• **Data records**
** start **
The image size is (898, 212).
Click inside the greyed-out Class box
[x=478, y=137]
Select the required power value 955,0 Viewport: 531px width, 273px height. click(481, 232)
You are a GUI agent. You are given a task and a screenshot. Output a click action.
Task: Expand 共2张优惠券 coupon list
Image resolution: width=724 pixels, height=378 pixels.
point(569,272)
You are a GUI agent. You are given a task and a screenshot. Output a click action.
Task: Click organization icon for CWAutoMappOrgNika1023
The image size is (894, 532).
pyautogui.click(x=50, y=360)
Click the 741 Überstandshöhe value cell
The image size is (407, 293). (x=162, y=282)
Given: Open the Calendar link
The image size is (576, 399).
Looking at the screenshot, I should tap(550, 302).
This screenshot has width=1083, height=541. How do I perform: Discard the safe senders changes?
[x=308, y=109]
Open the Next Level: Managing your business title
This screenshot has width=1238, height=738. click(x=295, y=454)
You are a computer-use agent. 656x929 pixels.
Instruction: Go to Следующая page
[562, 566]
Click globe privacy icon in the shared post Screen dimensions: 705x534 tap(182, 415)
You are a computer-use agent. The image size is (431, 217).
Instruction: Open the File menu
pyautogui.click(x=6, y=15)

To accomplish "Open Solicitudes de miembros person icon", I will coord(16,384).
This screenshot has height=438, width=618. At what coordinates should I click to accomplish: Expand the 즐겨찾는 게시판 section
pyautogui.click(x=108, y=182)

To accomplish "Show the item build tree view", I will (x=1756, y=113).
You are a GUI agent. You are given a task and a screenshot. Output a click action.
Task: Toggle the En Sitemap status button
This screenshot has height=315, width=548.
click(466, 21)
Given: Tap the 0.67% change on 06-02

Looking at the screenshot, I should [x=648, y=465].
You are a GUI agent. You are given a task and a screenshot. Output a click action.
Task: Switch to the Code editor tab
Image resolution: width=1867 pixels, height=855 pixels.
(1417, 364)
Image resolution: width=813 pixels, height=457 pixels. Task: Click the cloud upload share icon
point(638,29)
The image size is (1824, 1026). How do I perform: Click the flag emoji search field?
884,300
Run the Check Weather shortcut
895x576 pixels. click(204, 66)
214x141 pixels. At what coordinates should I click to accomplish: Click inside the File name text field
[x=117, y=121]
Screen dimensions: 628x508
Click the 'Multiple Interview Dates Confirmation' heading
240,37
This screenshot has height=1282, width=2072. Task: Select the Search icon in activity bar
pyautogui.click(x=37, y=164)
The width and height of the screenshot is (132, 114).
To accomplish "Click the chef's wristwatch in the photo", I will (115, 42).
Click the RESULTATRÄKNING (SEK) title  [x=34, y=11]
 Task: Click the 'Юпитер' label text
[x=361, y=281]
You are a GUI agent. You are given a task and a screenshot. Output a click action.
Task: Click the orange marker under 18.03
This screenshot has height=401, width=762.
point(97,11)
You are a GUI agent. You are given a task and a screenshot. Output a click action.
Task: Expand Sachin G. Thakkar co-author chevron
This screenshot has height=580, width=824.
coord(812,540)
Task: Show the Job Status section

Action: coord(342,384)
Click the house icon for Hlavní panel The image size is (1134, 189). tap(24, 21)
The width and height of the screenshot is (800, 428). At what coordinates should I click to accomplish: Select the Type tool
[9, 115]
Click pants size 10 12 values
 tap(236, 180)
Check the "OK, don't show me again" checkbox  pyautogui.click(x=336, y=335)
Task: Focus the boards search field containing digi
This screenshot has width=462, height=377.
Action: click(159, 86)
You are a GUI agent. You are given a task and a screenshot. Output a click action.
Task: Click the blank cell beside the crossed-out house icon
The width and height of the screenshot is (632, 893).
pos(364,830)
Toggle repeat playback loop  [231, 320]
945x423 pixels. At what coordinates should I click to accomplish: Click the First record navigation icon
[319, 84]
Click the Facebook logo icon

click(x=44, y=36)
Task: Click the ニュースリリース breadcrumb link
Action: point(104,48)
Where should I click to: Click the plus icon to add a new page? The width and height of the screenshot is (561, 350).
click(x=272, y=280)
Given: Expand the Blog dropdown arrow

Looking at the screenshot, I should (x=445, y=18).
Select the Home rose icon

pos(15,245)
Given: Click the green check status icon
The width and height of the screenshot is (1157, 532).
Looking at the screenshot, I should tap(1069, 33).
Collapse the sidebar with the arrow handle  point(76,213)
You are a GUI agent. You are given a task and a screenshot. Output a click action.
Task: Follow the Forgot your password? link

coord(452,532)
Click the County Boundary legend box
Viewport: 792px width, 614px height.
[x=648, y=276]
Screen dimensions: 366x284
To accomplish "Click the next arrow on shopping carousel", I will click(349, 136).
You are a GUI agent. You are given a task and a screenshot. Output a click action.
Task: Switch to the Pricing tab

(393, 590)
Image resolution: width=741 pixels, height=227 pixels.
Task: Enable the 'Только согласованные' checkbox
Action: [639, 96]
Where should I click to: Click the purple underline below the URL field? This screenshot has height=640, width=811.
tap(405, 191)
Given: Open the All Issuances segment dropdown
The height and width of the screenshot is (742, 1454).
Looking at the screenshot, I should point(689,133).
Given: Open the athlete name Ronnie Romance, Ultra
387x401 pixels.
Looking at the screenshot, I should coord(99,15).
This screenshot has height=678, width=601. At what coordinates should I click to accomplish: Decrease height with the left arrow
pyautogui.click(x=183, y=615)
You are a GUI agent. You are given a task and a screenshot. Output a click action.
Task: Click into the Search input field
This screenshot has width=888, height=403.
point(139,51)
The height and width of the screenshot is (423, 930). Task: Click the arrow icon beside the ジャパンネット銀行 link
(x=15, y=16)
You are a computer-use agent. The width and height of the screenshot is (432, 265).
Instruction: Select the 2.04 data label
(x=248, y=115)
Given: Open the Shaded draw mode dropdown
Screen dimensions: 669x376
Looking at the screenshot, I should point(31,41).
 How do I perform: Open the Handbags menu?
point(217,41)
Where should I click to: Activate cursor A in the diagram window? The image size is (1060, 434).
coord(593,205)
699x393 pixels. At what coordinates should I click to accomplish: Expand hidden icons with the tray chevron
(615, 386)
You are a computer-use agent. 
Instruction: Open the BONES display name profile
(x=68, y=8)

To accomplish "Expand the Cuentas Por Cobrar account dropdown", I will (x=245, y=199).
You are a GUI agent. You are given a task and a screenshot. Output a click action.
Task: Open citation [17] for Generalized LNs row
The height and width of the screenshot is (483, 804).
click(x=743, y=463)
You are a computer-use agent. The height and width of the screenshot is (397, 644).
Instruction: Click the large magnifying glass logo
** end **
• **Your goal**
Tally the lines in the rows above that contain the string "Select", matching case exactly. Reply with the number only.

• **Task response**
5